Los trozos de madera, o más bien de cartón prensado, caían sin el ritmo de los tambores, que, por cierto, venían de la capilla del fondo, donde al parecer estaban velando a un difunto que en vida debió practicar la religión yoruba.

Era casi medianoche y la fiesta apenas comenzaba. Sentí pena por mis seres queridos, quienes no solo estarían en vela, sino que ahora lo harían con ritmo.

Mientras tanto, llegó la ayuda. Otra superficie para mi cajita grisácea estaba en manos de un nuevo empleado del lugar. Trabajaban en acomplejarme dentro y me caían algunas cenizas del cigarro sobre el rostro, mientras mis parientes vivos se asfixiaban, sin una ventana cerca.

Literalmente me muero de ganas por llegar al cementerio. Prefiero mil veces alimentar a los insectos con mi carne que someterme al concierto obligatorio que me han impuesto.

La música y los cánticos resuenan con el eco del lugar. Al menos dentro de mi armario maderable la escucho más suave. Allí yago, y cuando pienso que todo mejorará, uno de mis amigos, alarmado, abre los ojos y llama a los demás presentes, que se asoman en grupo a mirarme sobre el cristal opaco y reciclado como si me hubieran visto revivir. Al parecer, mis ojos se han abierto de par en par, como cuando cruzaba por mi cuadra aquella trigueña de pelo corto con sus sayas ceñidas. Qué buenos tiempos aquellos y qué rápido se fueron.

Se creó la intriga en mi capilla. Nadie sabe qué hacer. Buscan al administrador, pero está bastante ocupado con un trago de aguardiente que le ofrecieron en la fiesta de la capilla folclórica. Pasan unos minutos, varios, hasta que llega de mala gana y con cara de pocos amigos. Saca el cristal con gran destreza y mete sus manos con fuerza sobre mis parpados. Lo intenta varias veces pero mis ojos se vuelven a abrir. Suspira y se va, sin decir nada ante la mirada atenta de los presentes.

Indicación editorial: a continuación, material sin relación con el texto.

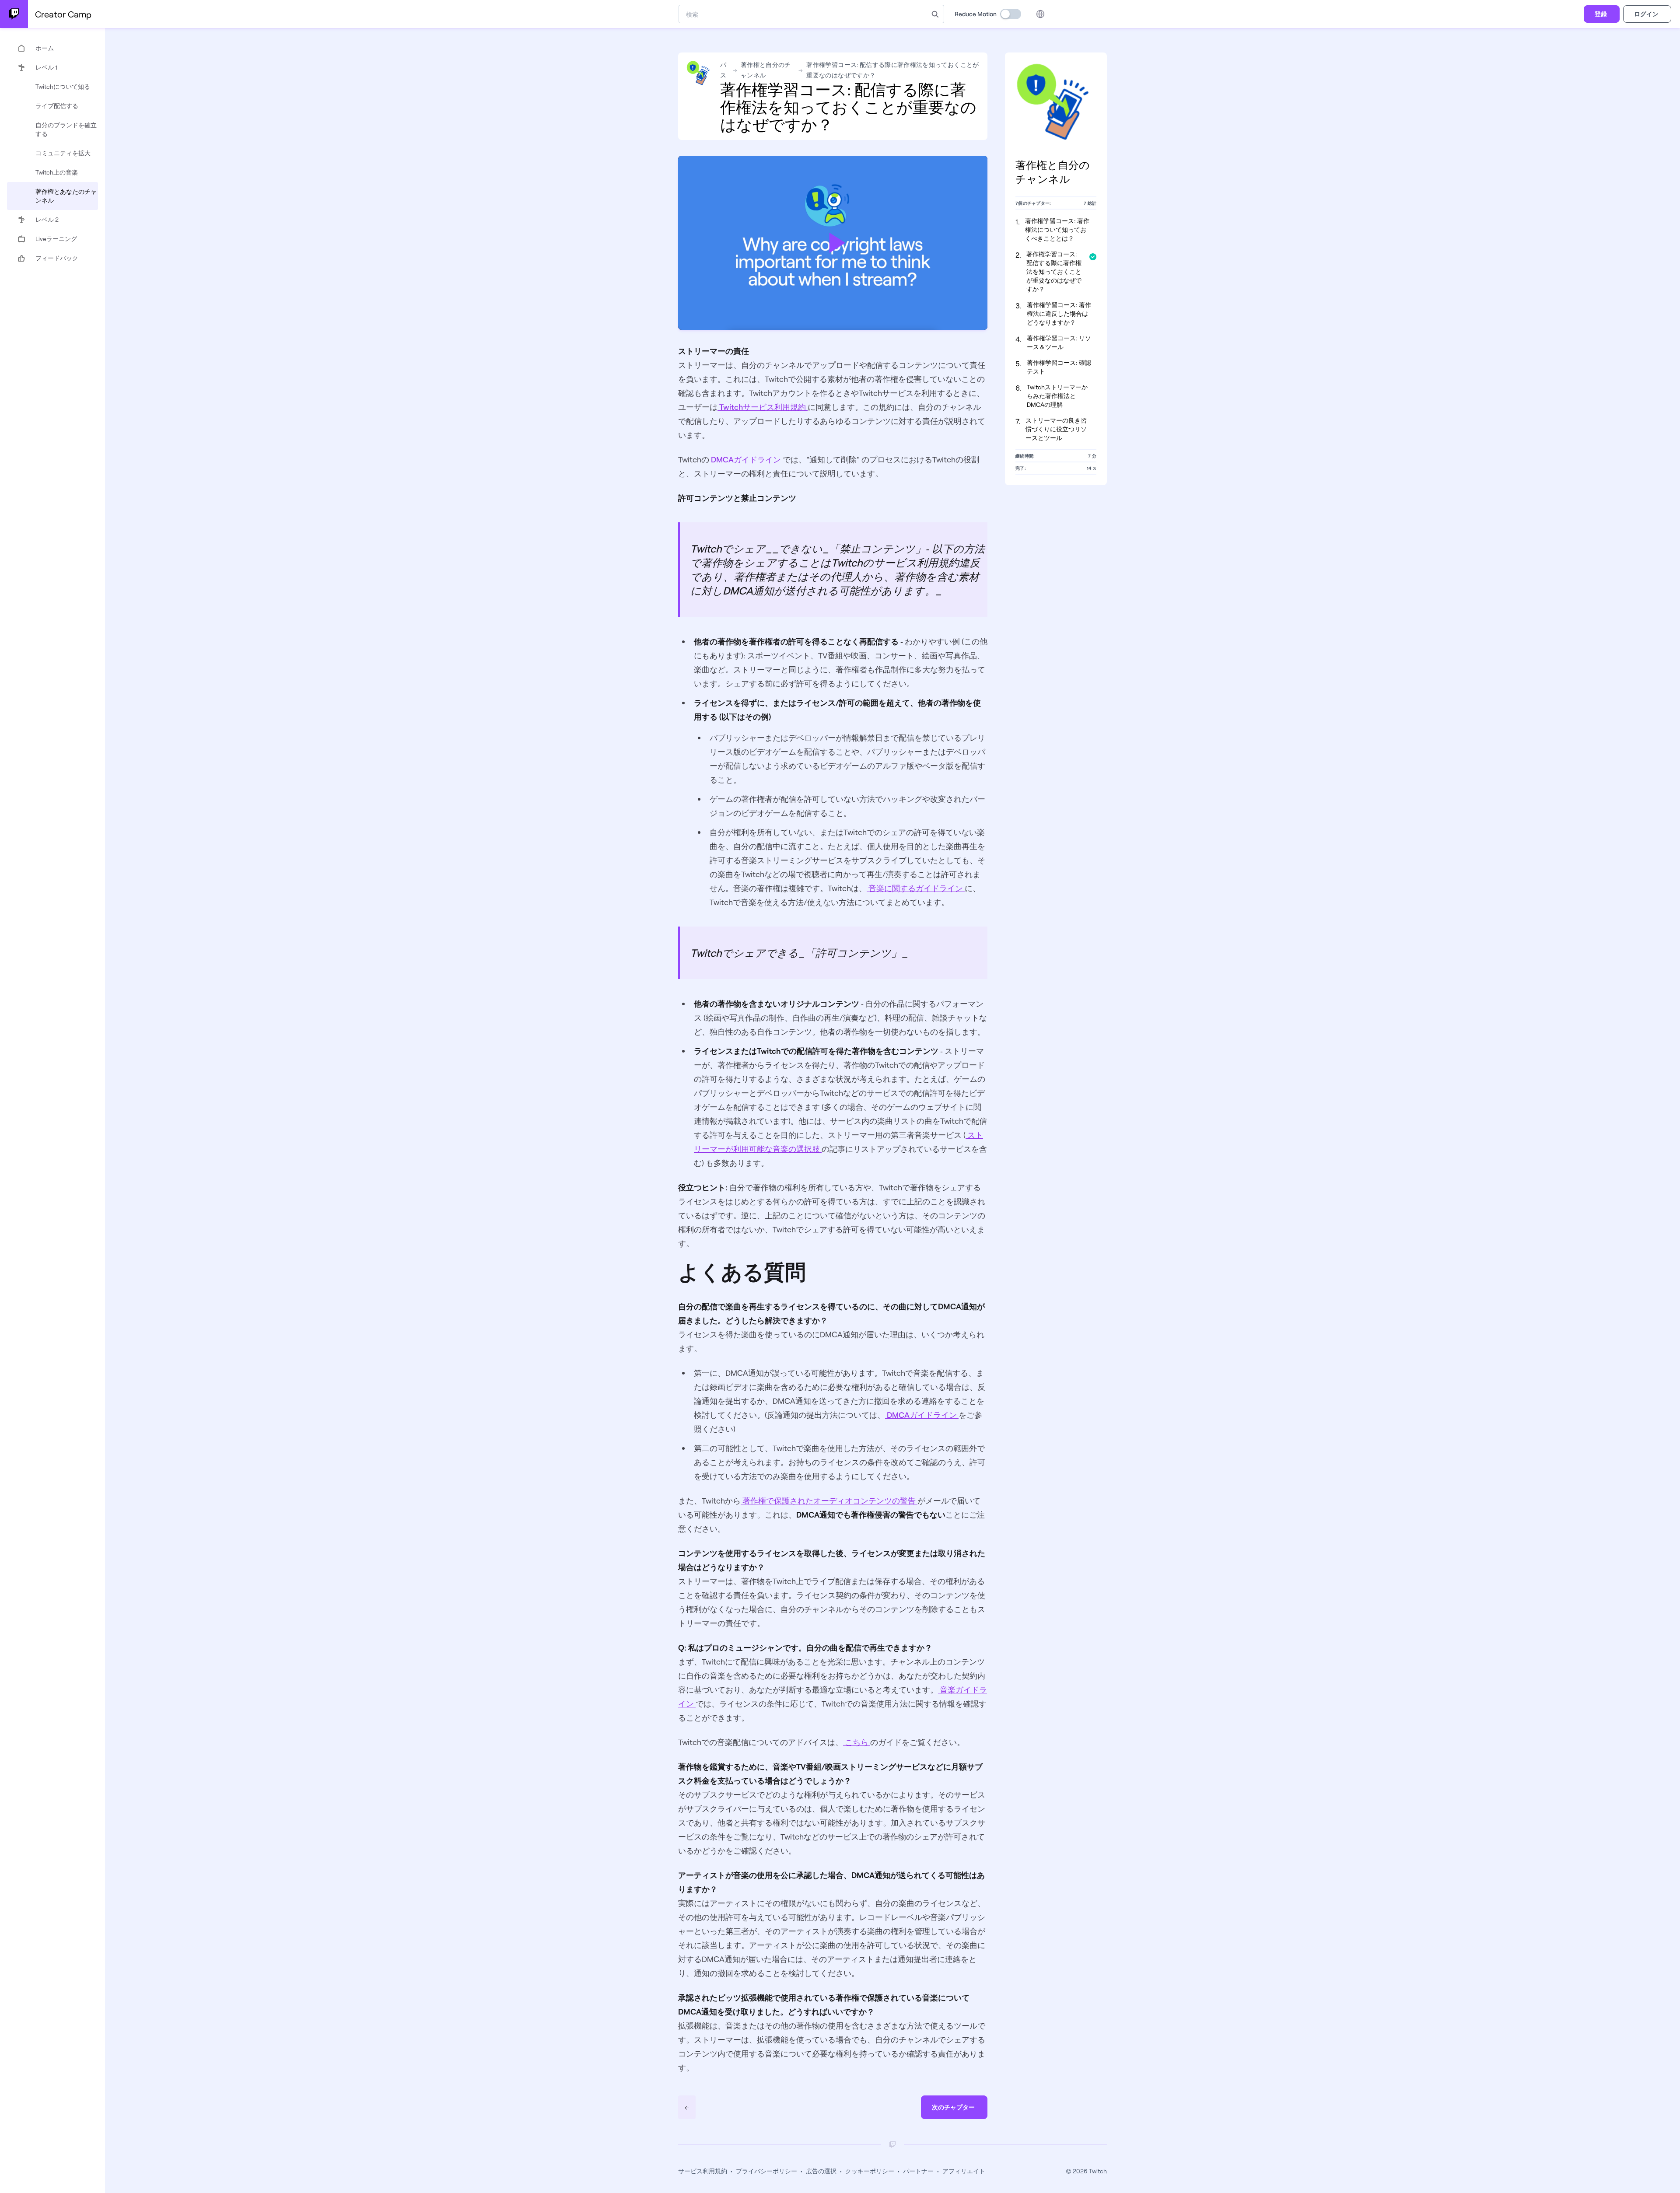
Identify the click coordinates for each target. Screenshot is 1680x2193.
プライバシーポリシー (766, 2171)
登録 (1601, 13)
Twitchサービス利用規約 (763, 407)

Regresa con un frasco de goma en las manos. Tal vez tiene una hija en la escuela y lo necesita para trabajos prácticos, pensé. A lo mejor que yo tenga los ojos abiertos mientras me descompongo bajo la tenue luz de la madrugada no le importa tanto como la educación de su pequeña, ni que quienes se despiden de mi cuerpo guarden esa última imagen en sus cabezas. ¡Na, eso no es nada!

Pasó el tiempo y solo se escuchan rezos. Los tambores pararon afortunadamente. Es casi el amanecer. Lo sé porque la claridad ha comenzado a iluminar el techo, que un día también debió ser blanco, con un tono naranja. Es casi la hora de mi entierro. Todos están tensos, sin saber qué hacer, hasta yo lo estoy.

Entonces una voz de mujer menopáusica y aguda exclama: ¡Terminó el tiempo de Manolo Vázquez! Casi me pongo de pie del susto. Hubiera sido la noticia mundial. Mis familiares y amigos sí que lo hicieron. Benditos buenos días para un momento tan sencillo y feliz como la muerte de un ser querido.

Me despido dejando un charco de sangre debajo de la caja. Las ranuras que separan una tabla de otra permiten que los fluidos lleguen hasta el suelo de granito, donde una mancha aún más amplia de inquilinos anteriores ha quedado impresa.

En Cuba, morirse no es fácil. Y no es que lo sea en el resto del mundo, pero al menos nadie ha podido sustraer de las almas ese sagrado silencio que trae consigo la eternidad. Nuestra isla es tan singular que, hasta para irnos definitivamente de ella, a veces se nos niega el derecho.